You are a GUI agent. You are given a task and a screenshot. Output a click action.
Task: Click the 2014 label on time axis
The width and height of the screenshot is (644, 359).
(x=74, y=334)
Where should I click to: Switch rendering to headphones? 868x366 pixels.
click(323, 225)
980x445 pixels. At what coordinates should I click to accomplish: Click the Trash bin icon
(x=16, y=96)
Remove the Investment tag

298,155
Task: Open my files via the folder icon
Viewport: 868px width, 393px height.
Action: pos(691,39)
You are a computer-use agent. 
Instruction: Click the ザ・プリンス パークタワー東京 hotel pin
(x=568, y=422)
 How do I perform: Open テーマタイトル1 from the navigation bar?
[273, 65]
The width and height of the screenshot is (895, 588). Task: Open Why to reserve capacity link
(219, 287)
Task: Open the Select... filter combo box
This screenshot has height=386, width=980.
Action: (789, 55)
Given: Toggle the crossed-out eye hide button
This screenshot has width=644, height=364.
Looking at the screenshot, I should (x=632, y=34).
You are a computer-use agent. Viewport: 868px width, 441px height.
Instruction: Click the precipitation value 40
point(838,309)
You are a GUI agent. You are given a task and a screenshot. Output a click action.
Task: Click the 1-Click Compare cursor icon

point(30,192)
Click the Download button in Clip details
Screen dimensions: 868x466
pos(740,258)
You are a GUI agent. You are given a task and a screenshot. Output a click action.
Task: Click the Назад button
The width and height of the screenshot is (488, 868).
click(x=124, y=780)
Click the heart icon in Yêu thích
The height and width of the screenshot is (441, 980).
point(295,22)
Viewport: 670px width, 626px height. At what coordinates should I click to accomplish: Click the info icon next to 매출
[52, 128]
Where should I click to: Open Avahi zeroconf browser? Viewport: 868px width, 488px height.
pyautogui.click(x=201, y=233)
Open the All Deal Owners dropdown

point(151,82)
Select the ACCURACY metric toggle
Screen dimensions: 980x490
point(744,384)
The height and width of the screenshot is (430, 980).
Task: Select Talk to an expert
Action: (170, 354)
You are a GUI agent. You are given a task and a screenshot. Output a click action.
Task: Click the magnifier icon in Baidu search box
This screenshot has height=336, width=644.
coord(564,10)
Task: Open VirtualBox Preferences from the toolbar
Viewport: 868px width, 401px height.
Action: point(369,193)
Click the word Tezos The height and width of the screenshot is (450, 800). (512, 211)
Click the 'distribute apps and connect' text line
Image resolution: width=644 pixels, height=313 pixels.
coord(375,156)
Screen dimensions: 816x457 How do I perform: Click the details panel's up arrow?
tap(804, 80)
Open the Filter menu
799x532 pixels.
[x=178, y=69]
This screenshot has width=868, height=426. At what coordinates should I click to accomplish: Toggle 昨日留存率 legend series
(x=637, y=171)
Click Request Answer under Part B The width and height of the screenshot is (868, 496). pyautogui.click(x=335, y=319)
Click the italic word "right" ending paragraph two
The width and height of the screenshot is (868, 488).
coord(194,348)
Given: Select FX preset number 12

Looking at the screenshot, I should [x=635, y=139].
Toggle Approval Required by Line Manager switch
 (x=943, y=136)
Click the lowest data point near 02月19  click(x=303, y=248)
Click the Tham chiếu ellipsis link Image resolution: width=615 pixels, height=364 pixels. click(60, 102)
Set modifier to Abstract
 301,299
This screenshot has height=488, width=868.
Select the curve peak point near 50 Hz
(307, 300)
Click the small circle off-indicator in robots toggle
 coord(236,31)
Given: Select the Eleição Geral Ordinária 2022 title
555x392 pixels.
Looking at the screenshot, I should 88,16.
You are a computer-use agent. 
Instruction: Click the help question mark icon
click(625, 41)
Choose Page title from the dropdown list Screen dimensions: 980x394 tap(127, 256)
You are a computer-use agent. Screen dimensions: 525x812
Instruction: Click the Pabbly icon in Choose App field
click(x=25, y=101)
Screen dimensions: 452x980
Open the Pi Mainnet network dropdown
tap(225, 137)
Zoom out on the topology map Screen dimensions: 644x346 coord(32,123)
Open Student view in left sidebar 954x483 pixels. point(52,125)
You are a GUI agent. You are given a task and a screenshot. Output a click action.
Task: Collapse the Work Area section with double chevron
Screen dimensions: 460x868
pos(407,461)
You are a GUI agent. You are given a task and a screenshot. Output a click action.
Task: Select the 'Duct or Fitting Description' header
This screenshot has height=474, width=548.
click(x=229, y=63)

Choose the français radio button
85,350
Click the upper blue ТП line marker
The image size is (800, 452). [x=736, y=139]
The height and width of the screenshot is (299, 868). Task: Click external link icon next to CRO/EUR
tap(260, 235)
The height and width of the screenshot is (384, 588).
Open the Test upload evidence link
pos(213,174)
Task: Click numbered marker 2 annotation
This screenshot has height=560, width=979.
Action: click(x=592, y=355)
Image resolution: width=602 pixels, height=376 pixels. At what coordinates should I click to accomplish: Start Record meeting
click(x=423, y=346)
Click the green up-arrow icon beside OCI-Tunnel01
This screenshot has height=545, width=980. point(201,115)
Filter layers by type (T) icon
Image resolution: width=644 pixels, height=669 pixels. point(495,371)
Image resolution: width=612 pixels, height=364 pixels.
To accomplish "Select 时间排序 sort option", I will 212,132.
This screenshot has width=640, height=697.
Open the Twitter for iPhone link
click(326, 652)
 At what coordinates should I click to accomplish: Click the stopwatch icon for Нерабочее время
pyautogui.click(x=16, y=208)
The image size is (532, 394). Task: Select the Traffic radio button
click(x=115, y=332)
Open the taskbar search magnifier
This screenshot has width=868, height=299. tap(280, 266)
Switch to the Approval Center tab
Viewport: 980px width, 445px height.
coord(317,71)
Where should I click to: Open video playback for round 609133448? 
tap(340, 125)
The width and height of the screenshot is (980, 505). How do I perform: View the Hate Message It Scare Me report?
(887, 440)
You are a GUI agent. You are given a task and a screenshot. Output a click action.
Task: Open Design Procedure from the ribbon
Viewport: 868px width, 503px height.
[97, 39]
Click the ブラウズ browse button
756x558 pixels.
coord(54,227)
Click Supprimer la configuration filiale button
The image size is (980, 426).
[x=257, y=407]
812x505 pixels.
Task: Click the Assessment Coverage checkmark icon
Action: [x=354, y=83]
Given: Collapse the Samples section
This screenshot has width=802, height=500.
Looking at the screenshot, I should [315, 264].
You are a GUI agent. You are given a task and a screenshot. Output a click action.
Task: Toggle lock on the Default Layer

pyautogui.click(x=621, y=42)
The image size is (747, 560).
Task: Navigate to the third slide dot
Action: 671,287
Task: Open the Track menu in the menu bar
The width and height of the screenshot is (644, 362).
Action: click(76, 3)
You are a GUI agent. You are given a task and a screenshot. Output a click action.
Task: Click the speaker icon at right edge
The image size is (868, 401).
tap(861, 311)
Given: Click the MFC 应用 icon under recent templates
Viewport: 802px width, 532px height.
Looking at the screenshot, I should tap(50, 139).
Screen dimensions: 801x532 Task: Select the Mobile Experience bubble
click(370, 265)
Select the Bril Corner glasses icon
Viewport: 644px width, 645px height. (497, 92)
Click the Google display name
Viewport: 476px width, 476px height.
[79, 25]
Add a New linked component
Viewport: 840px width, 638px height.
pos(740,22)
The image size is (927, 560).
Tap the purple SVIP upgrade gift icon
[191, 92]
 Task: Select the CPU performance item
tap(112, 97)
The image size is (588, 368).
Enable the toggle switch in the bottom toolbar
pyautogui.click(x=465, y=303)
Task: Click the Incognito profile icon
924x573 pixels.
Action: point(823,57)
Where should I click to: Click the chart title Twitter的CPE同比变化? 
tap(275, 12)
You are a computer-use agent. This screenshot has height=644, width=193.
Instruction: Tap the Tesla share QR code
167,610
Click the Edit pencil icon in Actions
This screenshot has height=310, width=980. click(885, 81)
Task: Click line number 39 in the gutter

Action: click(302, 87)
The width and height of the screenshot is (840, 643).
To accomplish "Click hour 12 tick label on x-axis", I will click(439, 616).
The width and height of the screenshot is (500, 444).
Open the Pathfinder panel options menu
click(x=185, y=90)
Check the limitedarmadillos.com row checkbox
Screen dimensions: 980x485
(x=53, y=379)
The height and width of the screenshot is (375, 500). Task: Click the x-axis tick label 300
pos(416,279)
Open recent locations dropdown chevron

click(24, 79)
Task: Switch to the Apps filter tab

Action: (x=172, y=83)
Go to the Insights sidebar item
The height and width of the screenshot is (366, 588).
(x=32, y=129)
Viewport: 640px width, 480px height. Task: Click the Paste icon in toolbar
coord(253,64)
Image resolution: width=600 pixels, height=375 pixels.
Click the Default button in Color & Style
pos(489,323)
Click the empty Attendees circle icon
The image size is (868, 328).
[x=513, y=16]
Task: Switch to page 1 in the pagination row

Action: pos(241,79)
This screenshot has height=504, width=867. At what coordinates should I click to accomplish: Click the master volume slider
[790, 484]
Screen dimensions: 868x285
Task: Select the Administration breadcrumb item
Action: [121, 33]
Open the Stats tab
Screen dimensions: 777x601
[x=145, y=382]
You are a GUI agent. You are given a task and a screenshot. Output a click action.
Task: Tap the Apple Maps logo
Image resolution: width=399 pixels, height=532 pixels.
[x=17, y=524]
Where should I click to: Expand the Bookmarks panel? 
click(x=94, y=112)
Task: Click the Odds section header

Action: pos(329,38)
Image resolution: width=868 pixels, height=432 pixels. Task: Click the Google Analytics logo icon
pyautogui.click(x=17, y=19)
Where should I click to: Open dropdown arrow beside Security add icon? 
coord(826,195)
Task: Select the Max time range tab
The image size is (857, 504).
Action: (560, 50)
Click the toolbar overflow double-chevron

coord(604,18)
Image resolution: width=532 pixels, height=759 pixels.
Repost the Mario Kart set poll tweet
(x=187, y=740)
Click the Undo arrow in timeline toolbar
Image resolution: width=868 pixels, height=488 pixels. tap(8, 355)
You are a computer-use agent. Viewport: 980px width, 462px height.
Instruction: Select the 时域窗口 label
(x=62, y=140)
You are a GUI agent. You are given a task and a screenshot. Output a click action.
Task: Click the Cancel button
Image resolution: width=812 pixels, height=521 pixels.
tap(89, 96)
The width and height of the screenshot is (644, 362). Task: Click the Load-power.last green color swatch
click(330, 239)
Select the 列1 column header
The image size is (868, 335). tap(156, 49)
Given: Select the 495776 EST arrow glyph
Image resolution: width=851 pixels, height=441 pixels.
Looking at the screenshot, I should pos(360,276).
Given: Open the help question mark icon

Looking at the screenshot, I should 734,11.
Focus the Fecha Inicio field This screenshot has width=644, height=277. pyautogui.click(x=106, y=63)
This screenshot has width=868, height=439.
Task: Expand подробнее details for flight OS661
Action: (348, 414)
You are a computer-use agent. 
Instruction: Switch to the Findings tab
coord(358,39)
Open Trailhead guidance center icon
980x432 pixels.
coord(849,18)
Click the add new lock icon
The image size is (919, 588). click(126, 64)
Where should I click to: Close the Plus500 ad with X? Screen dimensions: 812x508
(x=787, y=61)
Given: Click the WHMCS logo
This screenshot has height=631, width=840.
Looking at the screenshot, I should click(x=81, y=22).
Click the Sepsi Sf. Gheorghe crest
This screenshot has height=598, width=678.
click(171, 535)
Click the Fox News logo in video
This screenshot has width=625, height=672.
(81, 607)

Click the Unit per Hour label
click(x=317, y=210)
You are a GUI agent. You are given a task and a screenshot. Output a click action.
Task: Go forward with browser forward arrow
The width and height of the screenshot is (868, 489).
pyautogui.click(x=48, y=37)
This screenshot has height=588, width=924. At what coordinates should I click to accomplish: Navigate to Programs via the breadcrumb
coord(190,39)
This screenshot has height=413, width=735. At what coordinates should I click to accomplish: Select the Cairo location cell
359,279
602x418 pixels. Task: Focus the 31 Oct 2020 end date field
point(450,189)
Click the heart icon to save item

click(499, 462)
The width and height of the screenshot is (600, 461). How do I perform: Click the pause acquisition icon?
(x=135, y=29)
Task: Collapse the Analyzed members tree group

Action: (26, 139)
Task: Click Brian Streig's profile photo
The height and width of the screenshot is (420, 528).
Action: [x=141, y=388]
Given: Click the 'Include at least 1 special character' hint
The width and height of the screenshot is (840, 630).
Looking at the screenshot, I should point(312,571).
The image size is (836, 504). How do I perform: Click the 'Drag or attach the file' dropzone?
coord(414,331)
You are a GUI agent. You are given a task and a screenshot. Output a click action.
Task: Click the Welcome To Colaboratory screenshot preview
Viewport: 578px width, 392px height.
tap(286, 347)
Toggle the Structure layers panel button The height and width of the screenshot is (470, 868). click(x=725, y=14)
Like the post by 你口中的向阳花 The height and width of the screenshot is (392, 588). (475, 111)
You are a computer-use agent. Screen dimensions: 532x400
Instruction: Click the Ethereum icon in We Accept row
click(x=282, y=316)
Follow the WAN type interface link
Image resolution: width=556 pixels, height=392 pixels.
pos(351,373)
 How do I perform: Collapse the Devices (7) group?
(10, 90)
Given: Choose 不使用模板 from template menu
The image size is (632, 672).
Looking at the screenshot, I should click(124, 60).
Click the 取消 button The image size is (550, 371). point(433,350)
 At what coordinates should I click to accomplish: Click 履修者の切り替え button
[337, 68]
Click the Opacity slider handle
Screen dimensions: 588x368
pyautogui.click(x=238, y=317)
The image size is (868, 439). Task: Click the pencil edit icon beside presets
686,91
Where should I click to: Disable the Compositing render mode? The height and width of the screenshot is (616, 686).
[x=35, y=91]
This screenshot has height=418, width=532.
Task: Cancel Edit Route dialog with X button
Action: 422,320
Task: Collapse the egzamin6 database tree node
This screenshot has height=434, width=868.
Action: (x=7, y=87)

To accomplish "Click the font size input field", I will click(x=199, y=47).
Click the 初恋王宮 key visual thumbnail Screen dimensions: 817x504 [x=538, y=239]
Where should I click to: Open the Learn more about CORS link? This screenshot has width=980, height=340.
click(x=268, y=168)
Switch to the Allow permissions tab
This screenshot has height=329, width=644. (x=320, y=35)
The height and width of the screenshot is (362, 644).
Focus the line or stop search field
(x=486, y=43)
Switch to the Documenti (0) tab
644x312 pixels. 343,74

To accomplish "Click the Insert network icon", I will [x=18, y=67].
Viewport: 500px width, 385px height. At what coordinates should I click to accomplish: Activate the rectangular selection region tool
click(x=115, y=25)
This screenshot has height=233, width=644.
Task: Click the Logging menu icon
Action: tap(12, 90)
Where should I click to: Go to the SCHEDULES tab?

----------

» EXERCISE REQUIREMENTS: Among the lines above, repeat exactly those from the line with "The width and height of the screenshot is (895, 588)." to the line with "You are a computer-use agent. Viewport: 868px", counting both ends.

» EXERCISE OUTPUT:
The width and height of the screenshot is (895, 588). Task: Open Why to reserve capacity link
(219, 287)
Task: Open the Select... filter combo box
This screenshot has height=386, width=980.
Action: (789, 55)
Given: Toggle the crossed-out eye hide button
This screenshot has width=644, height=364.
Looking at the screenshot, I should (x=632, y=34).
You are a computer-use agent. Viewport: 868px width, 441px height.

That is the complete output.